Promoter DNA demethylation at CpG sites is associated with expression for many genes. Current approaches for measuring this phenomenon are labor-intensive, insensitive and/or limited to a subset of CpG sites. A novel protocol known as QAMA (Quantitative Analysis of Methylated Alleles) was recently described by Zeschnigk et al. (Nucleic Acids Research 32:e125, 2004). QAMA involves RT-PCR using a single set of primers, combined with a pair of probes that distinguish methylated from unmethylated target sequences. We have adapted and simplified this technique in order to assay the methylation status of 3 individual CpG sites in the promoter region of the murine pluripotency-associated gene OCT4 (Pou5f1). The proportion of DNA molecules methylated at each site was determined for embryonic stem cells (ESCs; high OCT4 expression) and adult liver (no OCT4 expression). These 3 targeted CpG sites had been previously reported to vary widely in the extent to which demethylation correlated with expression. Results from the simplified QAMA assay confirmed the findings and extended the resolution of previous assays. In a second experiment, ESCs were allowed to aggregate into embryoid bodies and initiate differentiation for 3 days, during which OCT4 expression declines.
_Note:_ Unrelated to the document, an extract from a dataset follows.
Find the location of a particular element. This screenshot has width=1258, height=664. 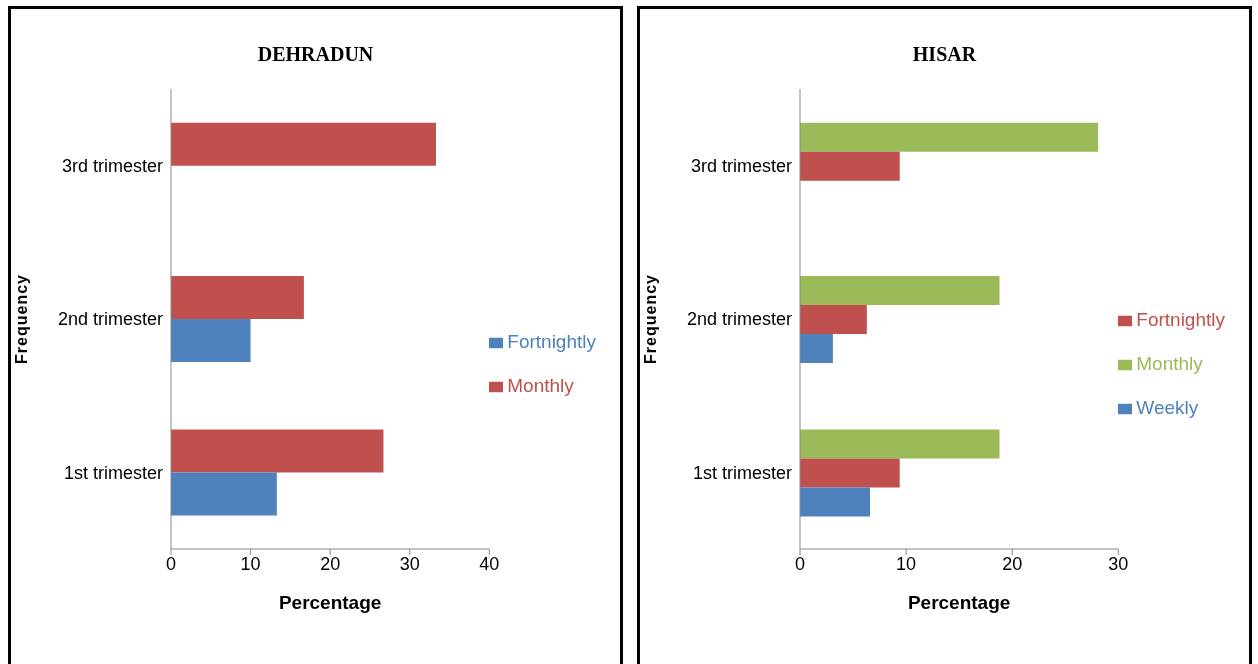

x-tick-label: 40 is located at coordinates (490, 564).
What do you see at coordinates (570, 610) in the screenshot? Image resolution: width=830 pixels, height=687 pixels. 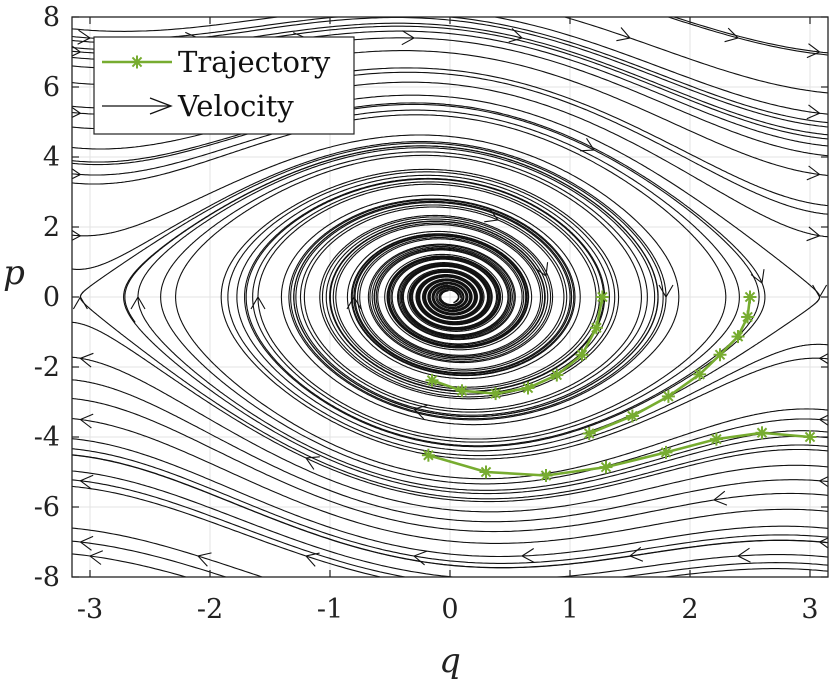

QAMA comparison of OCT4 promoter regions in DNA isolated from ESCs or 3-day embryoid bodies revealed little change in methylation status. This suggests that a decrease in OCT4 promoter activation precedes CpG methylation at these 3 sites. We are currently testing other genes for promoter methylation changes associated with expression changes during embryonic and ESC differentiation. Funded by Pfizer.